3 juin 2019 à 16 h 25 min  •  Publié dans Divers, Idées de sorties, Nouvelles photo par

© Simon Pelletier

Conservation de la nature Canada invite, pour une troisième année consécutive, les citoyens à signaler les tortues croisées sur nos routes à l’aide de la plateforme carapace.ca.

Officiellement lancé en 2016 en Outaouais et dans l’ensemble du Québec l’année suivante, cet outil en ligne permet de cibler les secteurs où la mortalité routière des tortues est élevée en faisant appel aux personnes vivant à proximité des milieux de vie de ces reptiles. Pour participer, il suffit de prendre en photo la tortue, de noter l’endroit où elle se trouve, qu’elle soit en bonne santé, blessée ou morte, et de remplir une courte fiche de signalement à carapace.ca, peu importe où l’on se trouve du moment que l’on a accès à une connexion internet.

Durant leur saison active, c’est-à-dire de mai à octobre, les tortues se déplacent pour diverses raisons : chercher de la nourriture, changer d’habitat, trouver un partenaire pour s’accoupler ou pondre des œufs. En traversant des routes ou des milieux terrestres, elles sont très vulnérables aux collisions et aux dérangements. En effet, 10% des observations sur la plateforme rapportent des tortues mortes ou blessées.

Cinq espèces de tortues présentes dans la province sont désignées comme menacées ou vulnérables en vertu de la Loi sur les espèces menacées ou vulnérables (LEMV) du gouvernement du Québec : la tortue des bois, la tortue géographique, la tortue molle à épines, la tortue mouchetée et la tortue musquée.

Participation citoyenne et science
Depuis son lancement, la plateforme a permis de signaler plus de 2 760 tortues et d’identifier 75 tronçons routiers dangereux à l’échelle du Québec. En transmettant ces données à ses partenaires œuvrant au rétablissement de la tortue, CNC contribue à poser des actions concrètes pour réduire leur mortalité et à protéger les espèces menacées ou vulnérables.

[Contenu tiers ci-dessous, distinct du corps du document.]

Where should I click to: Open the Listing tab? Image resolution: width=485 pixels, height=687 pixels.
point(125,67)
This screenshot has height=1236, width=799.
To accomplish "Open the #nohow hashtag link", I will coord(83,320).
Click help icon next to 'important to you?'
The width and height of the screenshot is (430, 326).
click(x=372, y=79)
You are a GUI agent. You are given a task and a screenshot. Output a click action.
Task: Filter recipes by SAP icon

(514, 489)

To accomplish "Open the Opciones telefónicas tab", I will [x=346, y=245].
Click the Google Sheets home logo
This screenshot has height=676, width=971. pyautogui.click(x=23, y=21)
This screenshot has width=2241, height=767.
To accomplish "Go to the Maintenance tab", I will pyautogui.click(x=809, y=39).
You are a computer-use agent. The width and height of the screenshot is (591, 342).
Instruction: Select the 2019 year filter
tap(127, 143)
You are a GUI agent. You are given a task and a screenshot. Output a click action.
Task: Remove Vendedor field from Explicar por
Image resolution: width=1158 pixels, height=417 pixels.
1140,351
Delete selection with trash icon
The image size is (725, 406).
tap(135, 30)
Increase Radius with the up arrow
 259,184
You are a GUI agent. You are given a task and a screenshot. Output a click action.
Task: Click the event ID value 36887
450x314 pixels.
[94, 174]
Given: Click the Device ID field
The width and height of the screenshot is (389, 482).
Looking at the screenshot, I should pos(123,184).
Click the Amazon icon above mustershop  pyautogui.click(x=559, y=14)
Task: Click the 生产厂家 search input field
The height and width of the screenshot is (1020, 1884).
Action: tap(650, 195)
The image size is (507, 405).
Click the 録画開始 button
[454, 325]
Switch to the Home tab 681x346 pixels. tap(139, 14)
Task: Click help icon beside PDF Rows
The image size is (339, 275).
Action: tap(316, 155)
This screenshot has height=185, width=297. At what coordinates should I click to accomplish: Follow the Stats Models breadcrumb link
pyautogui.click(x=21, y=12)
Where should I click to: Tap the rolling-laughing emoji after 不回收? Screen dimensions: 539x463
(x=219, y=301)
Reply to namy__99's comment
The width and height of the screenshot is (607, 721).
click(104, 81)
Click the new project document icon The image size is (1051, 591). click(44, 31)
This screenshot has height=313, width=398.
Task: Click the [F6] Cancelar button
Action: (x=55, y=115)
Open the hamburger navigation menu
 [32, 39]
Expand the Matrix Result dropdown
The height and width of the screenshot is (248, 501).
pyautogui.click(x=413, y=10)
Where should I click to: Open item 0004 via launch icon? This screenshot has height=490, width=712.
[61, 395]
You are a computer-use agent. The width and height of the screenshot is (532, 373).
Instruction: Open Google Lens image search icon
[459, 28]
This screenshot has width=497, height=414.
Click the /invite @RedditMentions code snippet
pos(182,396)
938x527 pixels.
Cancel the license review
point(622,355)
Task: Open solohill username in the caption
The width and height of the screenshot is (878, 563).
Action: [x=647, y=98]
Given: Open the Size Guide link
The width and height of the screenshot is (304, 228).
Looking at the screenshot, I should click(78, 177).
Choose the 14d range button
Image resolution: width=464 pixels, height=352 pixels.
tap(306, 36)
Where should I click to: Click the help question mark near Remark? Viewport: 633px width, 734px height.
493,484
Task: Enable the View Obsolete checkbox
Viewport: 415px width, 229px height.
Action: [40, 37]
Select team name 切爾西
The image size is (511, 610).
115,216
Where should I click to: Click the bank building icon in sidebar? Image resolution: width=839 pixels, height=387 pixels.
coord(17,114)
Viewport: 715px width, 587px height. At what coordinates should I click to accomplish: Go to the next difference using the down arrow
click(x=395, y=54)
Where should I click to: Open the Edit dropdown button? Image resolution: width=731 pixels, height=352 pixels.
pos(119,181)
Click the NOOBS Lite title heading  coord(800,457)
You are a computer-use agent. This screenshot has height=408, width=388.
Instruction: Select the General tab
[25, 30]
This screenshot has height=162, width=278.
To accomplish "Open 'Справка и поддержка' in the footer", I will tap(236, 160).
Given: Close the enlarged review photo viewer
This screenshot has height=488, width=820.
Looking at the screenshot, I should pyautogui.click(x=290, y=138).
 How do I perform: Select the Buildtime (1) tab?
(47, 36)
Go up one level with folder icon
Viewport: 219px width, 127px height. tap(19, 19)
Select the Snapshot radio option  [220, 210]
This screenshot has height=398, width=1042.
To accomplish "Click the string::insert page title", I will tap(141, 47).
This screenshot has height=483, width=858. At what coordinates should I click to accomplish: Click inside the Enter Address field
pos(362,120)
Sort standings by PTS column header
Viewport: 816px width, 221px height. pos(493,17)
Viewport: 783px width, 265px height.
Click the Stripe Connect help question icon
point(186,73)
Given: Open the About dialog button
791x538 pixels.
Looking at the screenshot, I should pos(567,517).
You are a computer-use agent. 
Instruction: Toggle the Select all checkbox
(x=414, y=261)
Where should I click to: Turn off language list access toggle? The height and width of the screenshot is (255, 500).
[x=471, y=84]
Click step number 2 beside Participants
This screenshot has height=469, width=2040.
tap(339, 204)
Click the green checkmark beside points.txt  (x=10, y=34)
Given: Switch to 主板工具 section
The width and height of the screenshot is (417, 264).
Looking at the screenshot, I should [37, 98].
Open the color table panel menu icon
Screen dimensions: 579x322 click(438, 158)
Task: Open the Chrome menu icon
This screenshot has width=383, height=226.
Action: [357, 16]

Pour recueillir ces précieuses données, l’organisme a bénéficié de l’aide de plus de 1 500 observateurs. L’apport de ces biologistes en herbe joue un rôle essentiel dans la réalisation de ce projet car sans eux, il serait impossible pour CNC de déployer les ressources humaines nécessaires pour récolter suffisamment de données.